Melawan Kelesuan Global

Melawan Kelesuan Global

  A Prasetyantoko  ;  Pengajar di Universitas Katolik Indonesia Atma Jaya, Jakarta
                                                      KOMPAS, 29 Desember 2015

                                                                                                                                                           
                                                                                                                                                           

Sewaktu Presiden Joko Widodo naik ke panggung pemerintahan, optimisme berembus begitu kencang meski sebenarnya pada akhir 2014 itu berbagai indikator dini sudah menunjukkan terjadi pelambatan ekonomi. Ini bisa dimaklumi. Banyak pihak belum rela membuka mata pada realitas karena masih terbawa suasana optimisme yang begitu besar.

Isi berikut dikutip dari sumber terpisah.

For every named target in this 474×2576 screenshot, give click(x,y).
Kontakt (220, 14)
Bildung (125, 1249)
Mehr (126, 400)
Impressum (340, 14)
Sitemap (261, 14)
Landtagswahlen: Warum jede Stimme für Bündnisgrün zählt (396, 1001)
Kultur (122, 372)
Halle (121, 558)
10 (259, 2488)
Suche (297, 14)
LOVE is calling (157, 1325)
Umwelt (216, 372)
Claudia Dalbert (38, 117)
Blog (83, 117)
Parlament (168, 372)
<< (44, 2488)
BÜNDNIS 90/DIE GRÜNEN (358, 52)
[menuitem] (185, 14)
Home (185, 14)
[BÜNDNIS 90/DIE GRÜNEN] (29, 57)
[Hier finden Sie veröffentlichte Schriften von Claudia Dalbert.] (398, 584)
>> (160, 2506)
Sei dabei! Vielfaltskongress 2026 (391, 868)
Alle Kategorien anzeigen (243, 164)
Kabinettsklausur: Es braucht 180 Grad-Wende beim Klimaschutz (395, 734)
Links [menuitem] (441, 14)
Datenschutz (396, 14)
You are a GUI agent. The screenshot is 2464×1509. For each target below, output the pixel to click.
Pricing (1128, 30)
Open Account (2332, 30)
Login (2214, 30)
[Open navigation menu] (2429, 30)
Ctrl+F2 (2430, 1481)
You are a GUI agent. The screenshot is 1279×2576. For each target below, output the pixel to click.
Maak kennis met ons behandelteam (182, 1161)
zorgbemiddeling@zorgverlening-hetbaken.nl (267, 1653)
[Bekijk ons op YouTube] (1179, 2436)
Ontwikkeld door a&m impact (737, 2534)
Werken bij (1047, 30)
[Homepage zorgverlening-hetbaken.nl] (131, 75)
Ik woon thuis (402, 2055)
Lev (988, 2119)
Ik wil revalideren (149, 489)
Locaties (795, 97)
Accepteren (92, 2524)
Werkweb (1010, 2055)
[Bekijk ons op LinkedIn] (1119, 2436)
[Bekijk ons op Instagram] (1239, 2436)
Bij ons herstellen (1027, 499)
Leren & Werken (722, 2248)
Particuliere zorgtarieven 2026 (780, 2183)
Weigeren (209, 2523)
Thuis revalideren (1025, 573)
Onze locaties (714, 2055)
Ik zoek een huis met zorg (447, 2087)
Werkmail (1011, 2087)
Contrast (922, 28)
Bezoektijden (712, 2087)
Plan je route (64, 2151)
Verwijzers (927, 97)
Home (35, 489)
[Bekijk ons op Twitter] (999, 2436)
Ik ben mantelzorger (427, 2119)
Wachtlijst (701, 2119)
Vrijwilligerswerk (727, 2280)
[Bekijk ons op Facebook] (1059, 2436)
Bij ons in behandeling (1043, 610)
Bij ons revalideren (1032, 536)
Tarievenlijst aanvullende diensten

Sepanjang 2015, fakta demi fakta membuat semua pihak kian realistis. Pelambatan pertumbuhan mulai dirasakan, bukan saja pada sektor berbasis komoditas, melainkan di hampir semua sektor ekonomi. Bahkan, pelambatan itu mulai menerpa sektor konsumsi yang selama ini menjadi katup pengaman dan tumpuan harapan. Pelambatan juga tidak hanya melanda kawasan luar Jawa penghasil komoditas, tetapi juga sektor manufaktur di Pulau Jawa. Pelambatan telah menyerang jantung perekonomian kita.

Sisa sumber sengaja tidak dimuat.